I heard you are not having fun enough with d today.

Do you know you can do things like this with dlang now? After some fiddling with it, my last commits made this possible.

how it looks like: https://www.youtube.com/watch?v=ACC_-TDAtqc
source code: https://github.com/aferust/oclcv/tree/main/examples/centroidtracking
DCV: https://github.com/libmir/dcv

Sorry for the potato-quality video. My art director is on vacation.

I am cheating a little with OpenCL since things are not fast enough at the moment.

Hope you like it.

Enjoy!

Hello everyone,

I was looking for ways to run pre-trained DCNN models (inference) using D. I then ran across onnxruntime, which has a c API. Luckily, it has a bindbc binding readily available. Nowadays, to run inference routines of CNN models, we only need some basic image processing to satisfy the input shape requirements of those models. We have mir.ndslice and dcv, and then we should be able to run, for instance, tinyYOLOv3 with video streams. I believe that such applications will attract more people's attention to d.

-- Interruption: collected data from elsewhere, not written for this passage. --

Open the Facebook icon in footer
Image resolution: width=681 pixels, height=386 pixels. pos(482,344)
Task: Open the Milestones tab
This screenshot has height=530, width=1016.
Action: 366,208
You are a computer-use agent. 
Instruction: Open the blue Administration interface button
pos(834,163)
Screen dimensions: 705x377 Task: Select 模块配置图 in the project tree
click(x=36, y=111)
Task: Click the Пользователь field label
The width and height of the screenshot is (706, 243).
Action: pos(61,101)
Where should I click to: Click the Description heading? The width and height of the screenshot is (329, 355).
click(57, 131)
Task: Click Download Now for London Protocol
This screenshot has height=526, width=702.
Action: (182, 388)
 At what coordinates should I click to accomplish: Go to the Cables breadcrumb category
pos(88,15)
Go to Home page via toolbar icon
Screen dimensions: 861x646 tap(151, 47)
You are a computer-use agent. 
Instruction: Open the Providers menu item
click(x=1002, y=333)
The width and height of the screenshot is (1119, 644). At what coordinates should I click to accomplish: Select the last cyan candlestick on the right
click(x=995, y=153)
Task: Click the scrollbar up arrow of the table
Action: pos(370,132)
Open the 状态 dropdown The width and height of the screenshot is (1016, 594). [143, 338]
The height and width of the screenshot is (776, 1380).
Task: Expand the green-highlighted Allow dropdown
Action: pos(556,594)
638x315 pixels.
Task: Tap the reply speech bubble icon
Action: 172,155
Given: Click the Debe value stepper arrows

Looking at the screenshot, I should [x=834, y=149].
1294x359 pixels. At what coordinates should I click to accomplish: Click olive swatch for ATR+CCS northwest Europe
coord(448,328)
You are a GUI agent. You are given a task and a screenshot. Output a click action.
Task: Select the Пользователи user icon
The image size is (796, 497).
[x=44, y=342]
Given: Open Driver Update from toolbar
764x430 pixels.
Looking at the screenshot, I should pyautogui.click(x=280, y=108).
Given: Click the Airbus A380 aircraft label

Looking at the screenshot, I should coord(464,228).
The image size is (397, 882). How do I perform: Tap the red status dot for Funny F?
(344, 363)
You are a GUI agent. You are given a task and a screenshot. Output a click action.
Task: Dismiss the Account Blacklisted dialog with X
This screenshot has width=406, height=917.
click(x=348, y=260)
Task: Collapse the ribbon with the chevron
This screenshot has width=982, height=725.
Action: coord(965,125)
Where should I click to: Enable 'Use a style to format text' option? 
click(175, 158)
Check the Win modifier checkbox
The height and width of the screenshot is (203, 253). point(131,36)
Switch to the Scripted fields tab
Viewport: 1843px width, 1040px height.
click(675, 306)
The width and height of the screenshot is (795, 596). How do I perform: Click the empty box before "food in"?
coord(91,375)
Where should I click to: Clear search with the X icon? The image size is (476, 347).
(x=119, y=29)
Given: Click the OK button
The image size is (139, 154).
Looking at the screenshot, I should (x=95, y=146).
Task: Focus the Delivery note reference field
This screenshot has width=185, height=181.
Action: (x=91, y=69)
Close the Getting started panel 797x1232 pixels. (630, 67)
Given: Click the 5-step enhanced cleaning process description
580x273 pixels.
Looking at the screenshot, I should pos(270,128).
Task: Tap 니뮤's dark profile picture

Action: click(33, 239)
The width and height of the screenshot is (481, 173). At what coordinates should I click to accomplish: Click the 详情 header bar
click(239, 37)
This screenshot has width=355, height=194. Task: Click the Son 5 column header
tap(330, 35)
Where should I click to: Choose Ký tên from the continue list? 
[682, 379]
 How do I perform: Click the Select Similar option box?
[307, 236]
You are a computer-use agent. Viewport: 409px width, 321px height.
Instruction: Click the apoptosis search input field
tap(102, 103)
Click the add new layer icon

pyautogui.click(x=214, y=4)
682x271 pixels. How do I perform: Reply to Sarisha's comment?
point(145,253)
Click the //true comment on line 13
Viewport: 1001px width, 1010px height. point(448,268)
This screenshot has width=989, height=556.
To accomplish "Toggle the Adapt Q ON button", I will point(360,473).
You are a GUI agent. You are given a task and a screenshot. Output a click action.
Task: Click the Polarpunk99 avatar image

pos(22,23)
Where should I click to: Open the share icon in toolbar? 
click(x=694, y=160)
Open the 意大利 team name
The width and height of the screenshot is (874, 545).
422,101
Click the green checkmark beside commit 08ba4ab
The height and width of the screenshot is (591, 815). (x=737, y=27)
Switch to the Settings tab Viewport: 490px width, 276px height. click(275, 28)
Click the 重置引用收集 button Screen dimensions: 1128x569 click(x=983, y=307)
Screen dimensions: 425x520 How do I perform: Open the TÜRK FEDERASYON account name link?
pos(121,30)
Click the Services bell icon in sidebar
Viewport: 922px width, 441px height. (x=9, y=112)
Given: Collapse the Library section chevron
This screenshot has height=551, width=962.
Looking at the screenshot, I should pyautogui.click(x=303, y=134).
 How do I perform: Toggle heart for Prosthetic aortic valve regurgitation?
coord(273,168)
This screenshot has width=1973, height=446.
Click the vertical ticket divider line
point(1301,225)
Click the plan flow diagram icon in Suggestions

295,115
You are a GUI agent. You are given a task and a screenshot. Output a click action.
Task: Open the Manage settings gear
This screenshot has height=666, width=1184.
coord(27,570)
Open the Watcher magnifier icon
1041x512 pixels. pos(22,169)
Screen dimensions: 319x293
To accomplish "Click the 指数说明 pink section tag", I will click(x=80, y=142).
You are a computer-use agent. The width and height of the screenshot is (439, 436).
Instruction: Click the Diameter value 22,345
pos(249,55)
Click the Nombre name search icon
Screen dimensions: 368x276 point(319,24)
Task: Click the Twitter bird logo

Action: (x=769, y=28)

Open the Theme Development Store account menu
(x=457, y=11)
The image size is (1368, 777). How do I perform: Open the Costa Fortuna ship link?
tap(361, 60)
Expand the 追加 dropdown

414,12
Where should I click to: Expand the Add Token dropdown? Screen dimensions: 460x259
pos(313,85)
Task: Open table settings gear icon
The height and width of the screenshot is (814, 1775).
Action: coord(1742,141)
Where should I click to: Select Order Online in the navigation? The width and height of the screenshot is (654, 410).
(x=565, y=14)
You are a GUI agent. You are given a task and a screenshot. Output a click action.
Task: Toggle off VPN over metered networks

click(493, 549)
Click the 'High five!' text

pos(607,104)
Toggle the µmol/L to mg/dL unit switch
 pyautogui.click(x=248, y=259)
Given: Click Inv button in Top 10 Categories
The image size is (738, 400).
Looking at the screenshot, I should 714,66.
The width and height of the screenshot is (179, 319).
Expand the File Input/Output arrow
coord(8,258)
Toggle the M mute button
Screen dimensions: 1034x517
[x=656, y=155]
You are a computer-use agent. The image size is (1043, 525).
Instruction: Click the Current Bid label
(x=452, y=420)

Here is how it looks like and the source code:

https://www.youtube.com/watch?v=m3ex9lDELfQ
https://github.com/aferust/dcv-tinyyolov3

February 28

On Wednesday, 15 February 2023 at 17:32:33 UTC, Ferhat Kurtulmuş wrote:

>

I heard you are not having fun enough with d today.

Hello everyone,

I was looking for ways to run pre-trained DCNN models (inference) using D. I then ran across onnxruntime, which has a c API. Luckily, it has a bindbc binding readily available. Nowadays, to run inference routines of CNN models, we only need some basic image processing to satisfy the input shape requirements of those models. We have mir.ndslice and dcv, and then we should be able to run, for instance, tinyYOLOv3 with video streams. I believe that such applications will attract more people's attention to d.

Here is how it looks like and the source code:

https://www.youtube.com/watch?v=m3ex9lDELfQ
https://github.com/aferust/dcv-tinyyolov3

February 28

On Tuesday, 28 February 2023 at 12:08:14 UTC, Ferhat Kurtulmuş wrote:

>

On Wednesday, 15 February 2023 at 17:32:33 UTC, Ferhat Kurtulmuş wrote:

>

I heard you are not having fun enough with d today.

Hello everyone,
We have mir.ndslice and dcv, and then we should be able to run, for instance, tinyYOLOv3 with video streams. I believe that such applications will attract more people's attention to d.

Here is how it looks like and the source code:

https://www.youtube.com/watch?v=m3ex9lDELfQ
https://github.com/aferust/dcv-tinyyolov3

Great job. Could we have any comparison in the performance/memory usage versus original solution in Python?

February 28

On Tuesday, 28 February 2023 at 12:29:05 UTC, Sergey wrote:

>

On Tuesday, 28 February 2023 at 12:08:14 UTC, Ferhat Kurtulmuş wrote:

>

On Wednesday, 15 February 2023 at 17:32:33 UTC, Ferhat Kurtulmuş wrote:

>

I heard you are not having fun enough with d today.

Hello everyone,
We have mir.ndslice and dcv, and then we should be able to run, for instance, tinyYOLOv3 with video streams. I believe that such applications will attract more people's attention to d.

Here is how it looks like and the source code:

https://www.youtube.com/watch?v=m3ex9lDELfQ
https://github.com/aferust/dcv-tinyyolov3

Great job. Could we have any comparison in the performance/memory usage versus original solution in Python?

I have not conducted any comparisons yet. There are a lot of factors affecting performance. My old laptop lacks good cuda support, so I disabled the CUDA acceleration. I cannot give you a strongly backed test result, but I can say that preprocessing is not so costly in my example. The FPS drop is primarily due to onnxruntime itself. The preprocessing step only takes 2 or 3 msecs. The newer versions of onnxruntime have various backend options for acceleration, such as CUDA, tensorrt, directML (uses directX).